On 2014-07-10 00:56, Michael Mattsson wrote:
Hey,
I've got 8 identical CentOS 6.5 clients that randomly keeps hanging
fio when using --status-interval. I've tried fio 2.1.4 and fio 2.1.10
they both behave the same. I've also tried piping the output to tee
instead of redirecting to a file. I also tried --output and specified
output file, still same problem.

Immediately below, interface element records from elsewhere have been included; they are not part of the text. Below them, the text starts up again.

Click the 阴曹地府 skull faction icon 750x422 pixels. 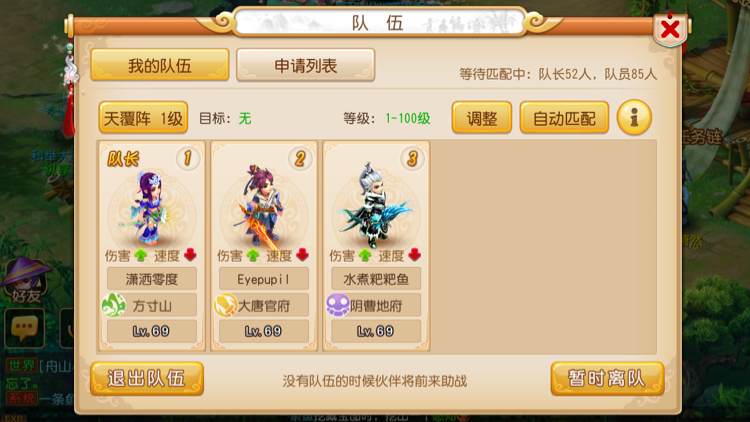(x=338, y=305)
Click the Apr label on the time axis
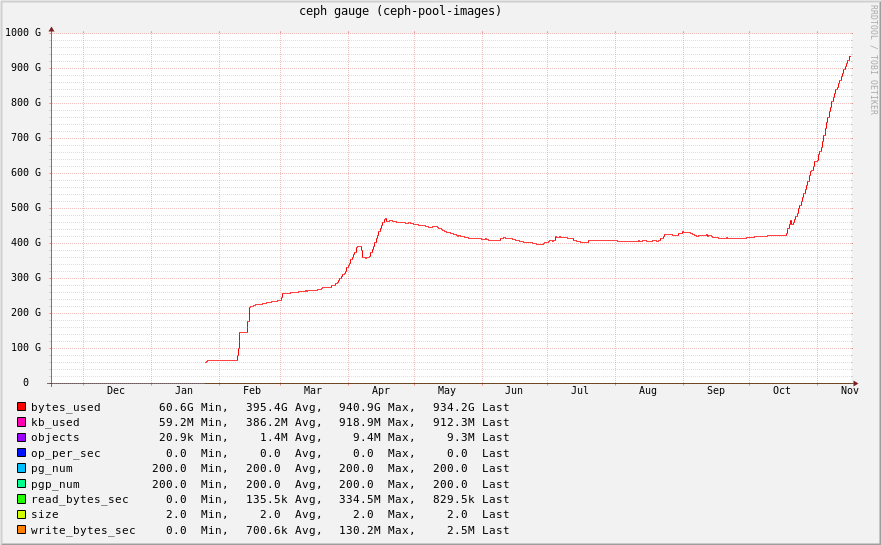The width and height of the screenshot is (881, 545). pos(381,390)
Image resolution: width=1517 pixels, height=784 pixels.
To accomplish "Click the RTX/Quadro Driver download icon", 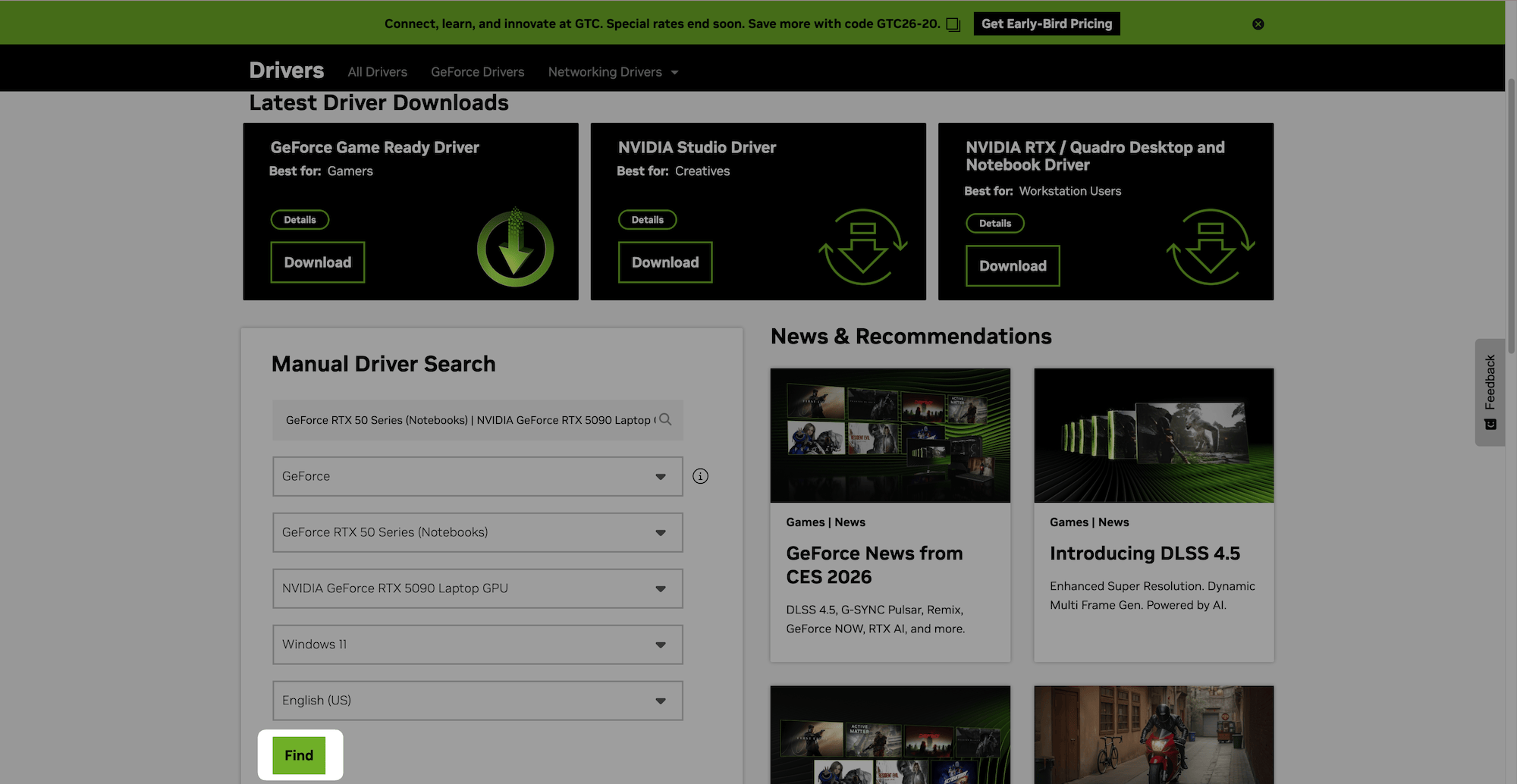I will pos(1210,248).
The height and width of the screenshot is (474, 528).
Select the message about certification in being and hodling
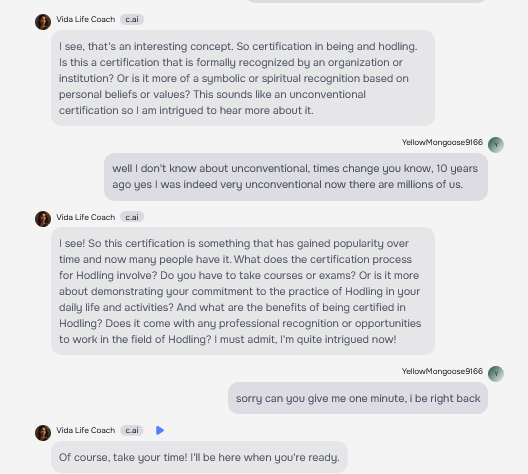coord(243,78)
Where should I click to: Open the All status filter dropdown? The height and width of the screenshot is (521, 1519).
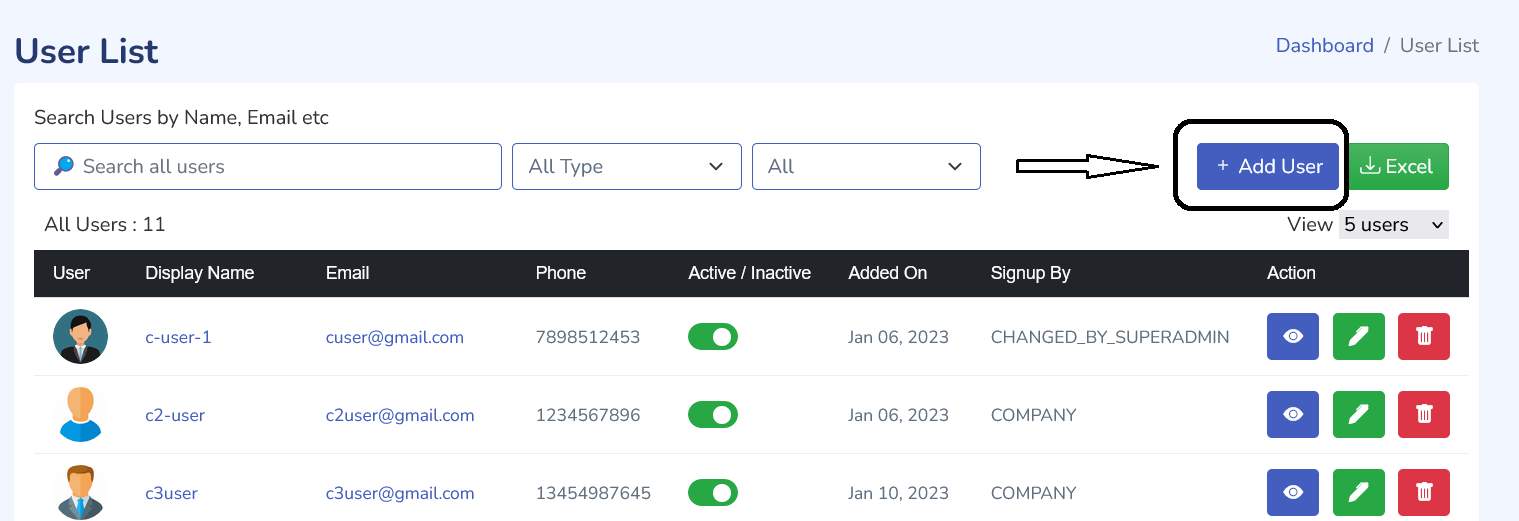(866, 167)
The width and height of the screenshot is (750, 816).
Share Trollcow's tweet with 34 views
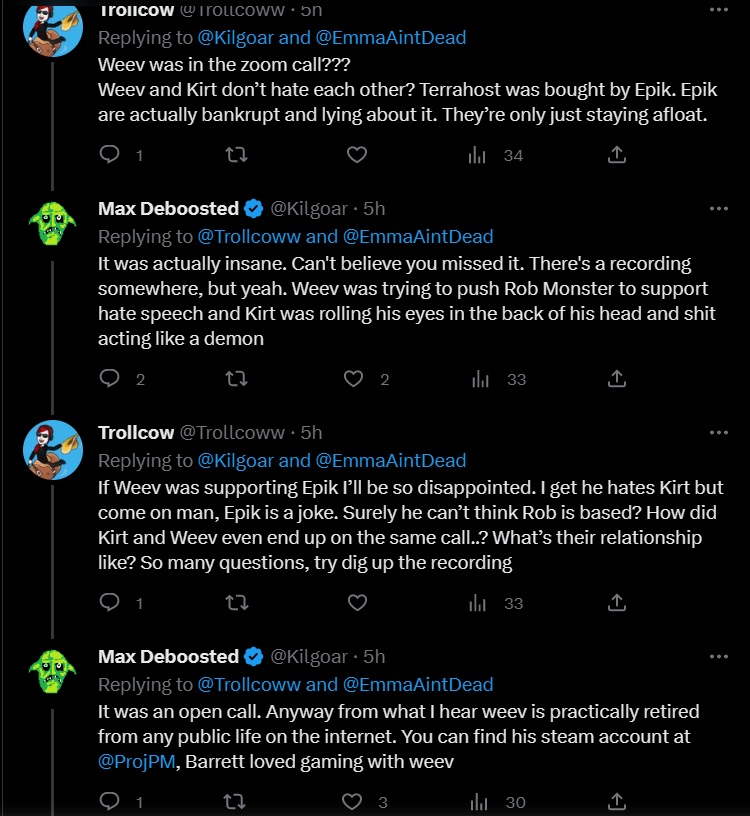pos(617,155)
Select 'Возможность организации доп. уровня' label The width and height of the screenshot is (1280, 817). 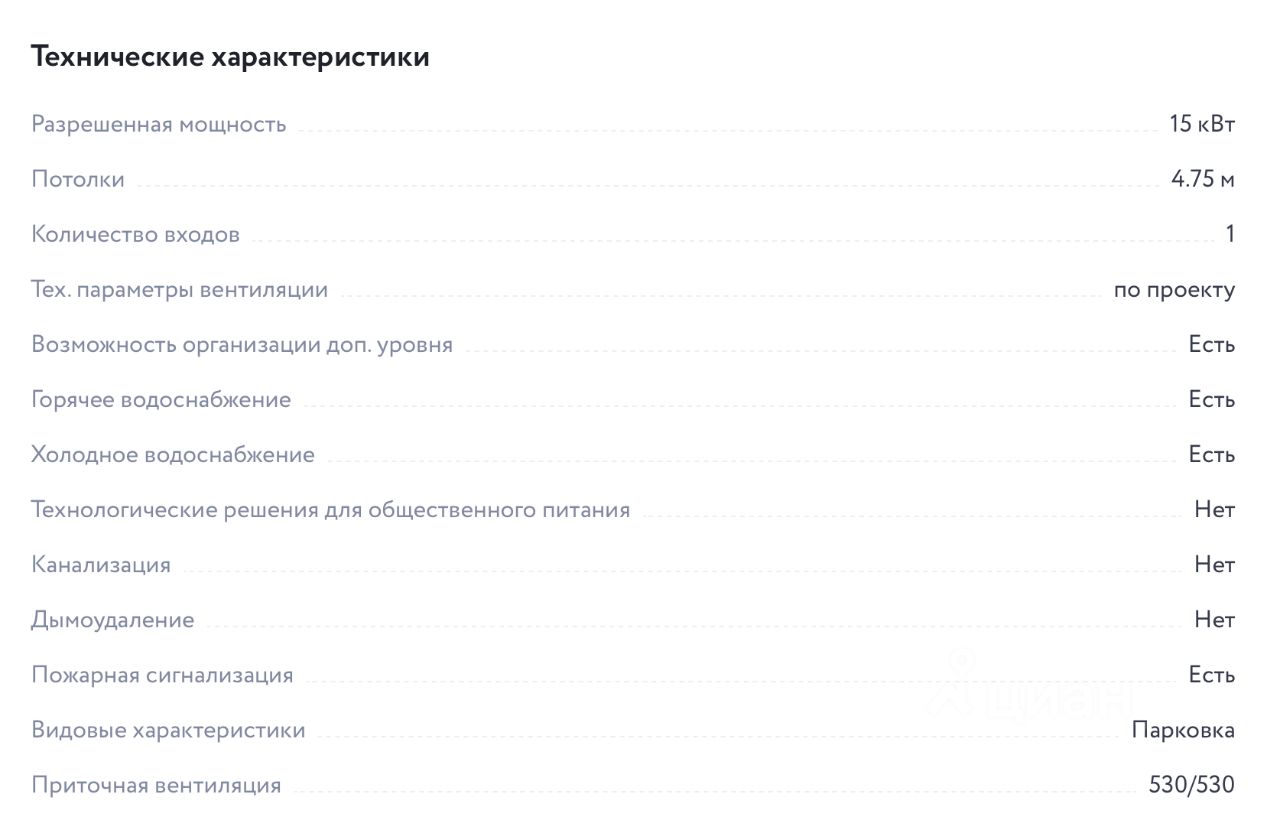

My fio command runs through its tests
flawlessly without --status-interval and exits cleanly every time.
There could be anywhere from 0 to 5 clients that gets affected.
Running strace on the process that seem hung yields the following
output:
$ strace -p 31055
Process 31055 attached - interrupt to quit
futex(0x7f346ede802c, FUTEX_WAIT, 1, NULL
Strange, it must be stuck on the stat mutex, but I don't immediately see
why that would happen. Does the attached patch make any difference for
you, both in getting rid of the hang but still producing output at the
desired intervals?
--
Jens Axboe
diff --git a/stat.c b/stat.c
index 979c8100d378..93316a239f7b 100644
--- a/stat.c
+++ b/stat.c
@@ -1466,11 +1466,12 @@ static void *__show_running_run_stats(void fio_unused *arg)
* in the sig handler, but we should be disturbing the system less by just
* creating a thread to do it.
*/
-void show_running_run_stats(void)
+int show_running_run_stats(void)
{
pthread_t thread;
- fio_mutex_down(stat_mutex);
+ if (fio_mutex_down_trylock(stat_mutex))
+ return 1;
if (!pthread_create(&thread, NULL, __show_running_run_stats, NULL)) {
int err;
@@ -1479,10 +1480,11 @@ void show_running_run_stats(void)
if (err)
log_err("fio: DU thread detach failed: %s\n", strerror(err));
- return;
+ return 0;
}
fio_mutex_up(stat_mutex);
+ return 1;
}
static int status_interval_init;
@@ -1531,8 +1533,8 @@ void check_for_running_stats(void)
fio_gettime(&status_time, NULL);
status_interval_init = 1;
} else if (mtime_since_now(&status_time) >= status_interval) {
- show_running_run_stats();
- fio_gettime(&status_time, NULL);
+ if (!show_running_run_stats())
+ fio_gettime(&status_time, NULL);
return;
}
}
diff --git a/stat.h b/stat.h
index 2e46175053e8..82b8e973e4be 100644
--- a/stat.h
+++ b/stat.h
@@ -218,7 +218,7 @@ extern void show_group_stats(struct group_run_stats *rs);
extern int calc_thread_status(struct jobs_eta *je, int force);
extern void display_thread_status(struct jobs_eta *je);
extern void show_run_stats(void);
-extern void show_running_run_stats(void);
+extern int show_running_run_stats(void);
extern void check_for_running_stats(void);
extern void sum_thread_stats(struct thread_stat *dst, struct thread_stat *src, int nr);
extern void sum_group_stats(struct group_run_stats *dst, struct group_run_stats *src);